The record shows that Muslim Ghanchis were included in the OBC list in 1993, Telis in 1999 but Modh Ghanchis were included in 2000. (An earlier report had erroneously mentioned that Patel had made a mistake in tweeting that Ghanchis were included in the list during the tenure of Vajpayee. The error is regretted.)
It is, however, instructive to see what the Prime Minister Narendra Modi himself had said about Ghanchis and OBCs. During his prime ministerial campaign in 2014, writes retired bureaucrat P.S. Krishnan, “Modi had declared that the coming decade will be the decade of Dalits, Adivasis and the Picchade Varg (Socially and Educationally Backward Classes).
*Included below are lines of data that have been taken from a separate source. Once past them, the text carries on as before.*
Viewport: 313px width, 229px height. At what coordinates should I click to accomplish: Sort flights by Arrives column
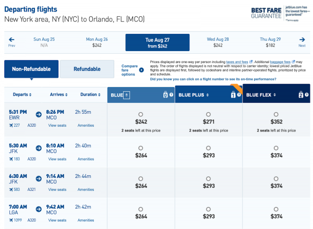[57, 94]
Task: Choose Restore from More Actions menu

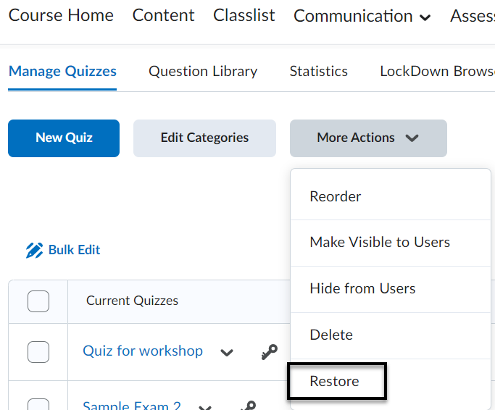Action: coord(335,381)
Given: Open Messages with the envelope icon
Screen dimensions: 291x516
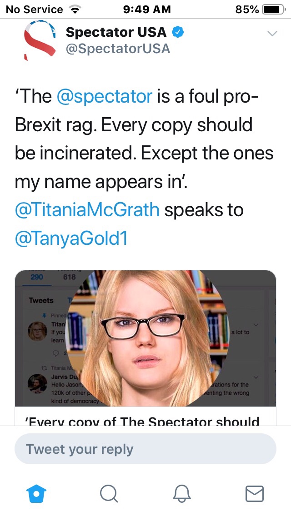Looking at the screenshot, I should [x=255, y=494].
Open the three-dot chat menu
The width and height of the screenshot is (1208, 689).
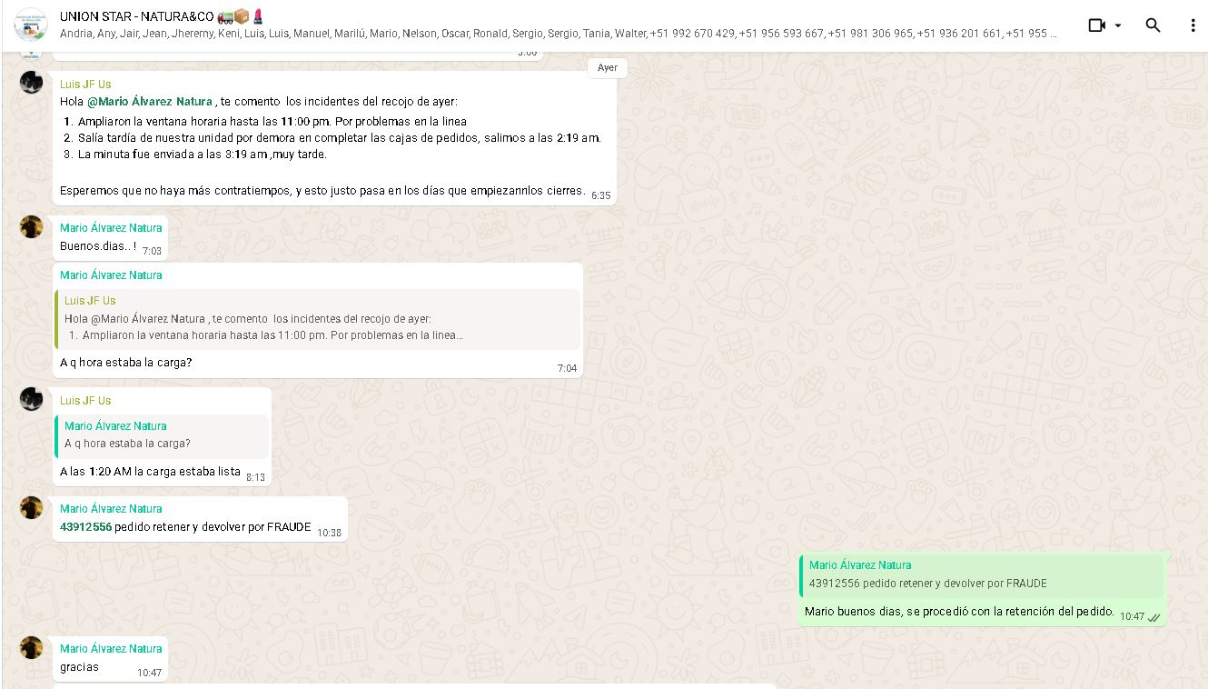coord(1193,25)
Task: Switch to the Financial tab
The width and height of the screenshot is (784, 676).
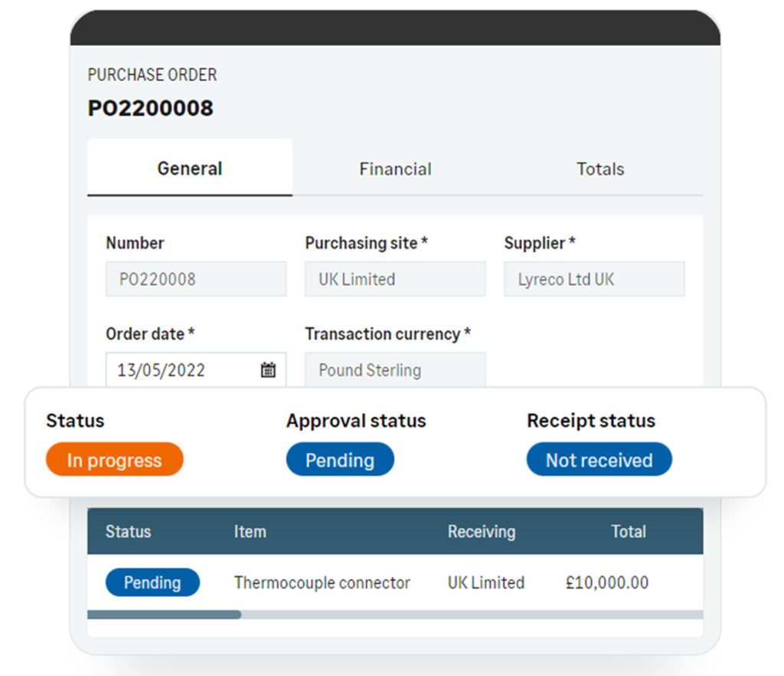Action: click(395, 169)
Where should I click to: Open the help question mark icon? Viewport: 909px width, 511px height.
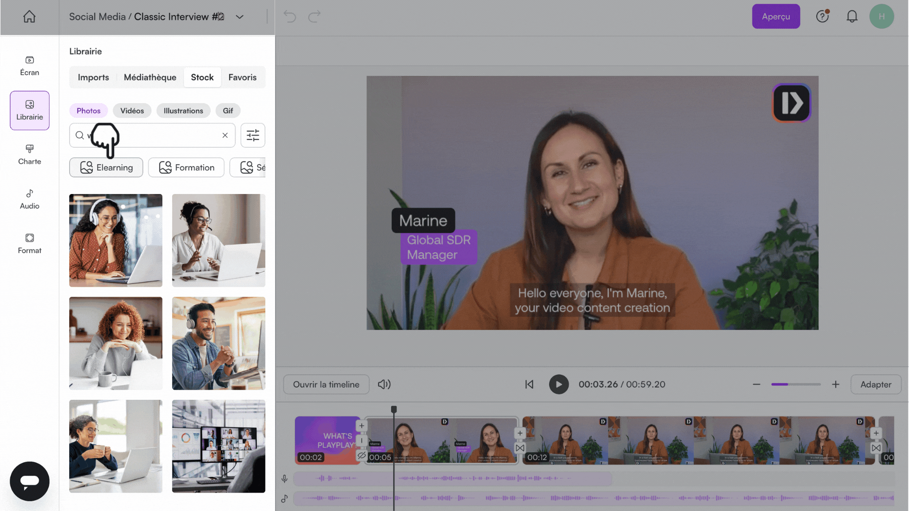822,17
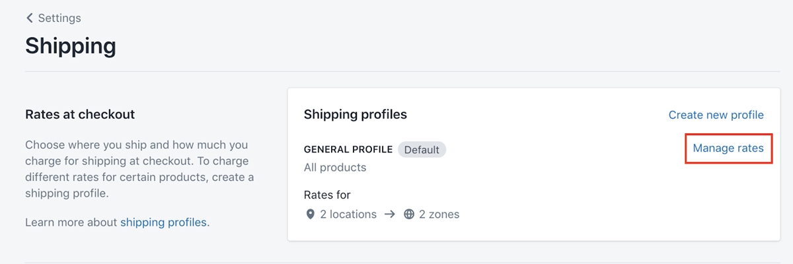Image resolution: width=793 pixels, height=264 pixels.
Task: Click the blank space below Rates for row
Action: tap(529, 232)
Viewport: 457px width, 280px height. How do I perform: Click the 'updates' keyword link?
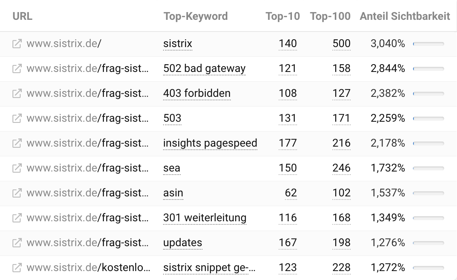pos(183,243)
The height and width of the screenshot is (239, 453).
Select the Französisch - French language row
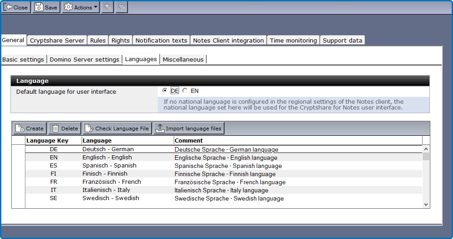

He had also said that in the six decades after independence, the SCs, STs and SEdBCs had not got their due and it was for him to fulfil the task.”
Krishnan also noted, “Modi had, in his speeches of 2014, outlined what he would do for weavers (who are Muslim SEdBCs in Varanasi and most of north India, Hindu SEdBCs in the south, SCs in the west and north-west, Hindu and Muslim SEdBCs in the east and STs in the northeast) and fisher-folk (Hindu, Christian and Muslim SEdBCs in the south and SCs in the east and north east).”
Clearly, naming Backward Castes or OBC communities, referring to their backwardness etc., is not a caste slur. So, how did Aakar Patel’s tweets defame the Prime Minister or the community? Media reports do provide a clue and suggest that the complainant is blaming Patel for linking the Hindu Ghanchis and the Prime Minister by implication with the Godhra train burning incident when he tweeted that Muslim Ghanchis were said to be behind the arson? The complainant points out that Hindu Ghanchis had nothing to do with Muslim Ghanchis but by association it has been implied that Modi, then the Gujarat CM, was behind the burning of the train. Makes any sense? It clearly does to Surat Police.
Surat Police did take cognizance and Patel did have to fly from Bangalore to Surat, obtain anticipatory bail and spent the better part of a day in the company of the Crime Branch.
Patel had got anticipatory bail from the Surat Sessions court on in the case registered under IPC Sections 153 (A) (promoting enmity between different groups), 295 (A) (intent to insult a class of people), 505(1), (b), (c) (public statement intent to cause fear among public) and 499 and 500 (defamation) following a complaint filed by Purnesh Modi.
Surat Police is learnt to have asked him to submit the device (Smart Phone or his laptop) used for sending out his tweets, for forensic examination. It is safe to assume that he is unlikely to get them back in the near future. And if he is arrested and the Surat Police in its wisdom decide to pursue the case, the device or devices could be confiscated and kept as exhibits till the trial gets over. And never mind common sense or principles of natural justice, the case can certainly continue for very long; and the investigation can throw up startling evidence.
Who knows, Patel may even be implicated in the Delhi Riots case and accused of being in touch with anti-CAA protestors (he is after all the former India Head of Amnesty International and has consistently raised issues of Human Rights violation).
It will be an outrage. But if Delhi Police can implicate the likes of Salman Khurshid, Prashant Bhushan, Harsh Mander and Apoorvanand, Umar Khalid and students of Jamia and JNU in the Delhi riots, it should not be beyond Surat Police to implicate Aakar Patel. Keep fingers crossed.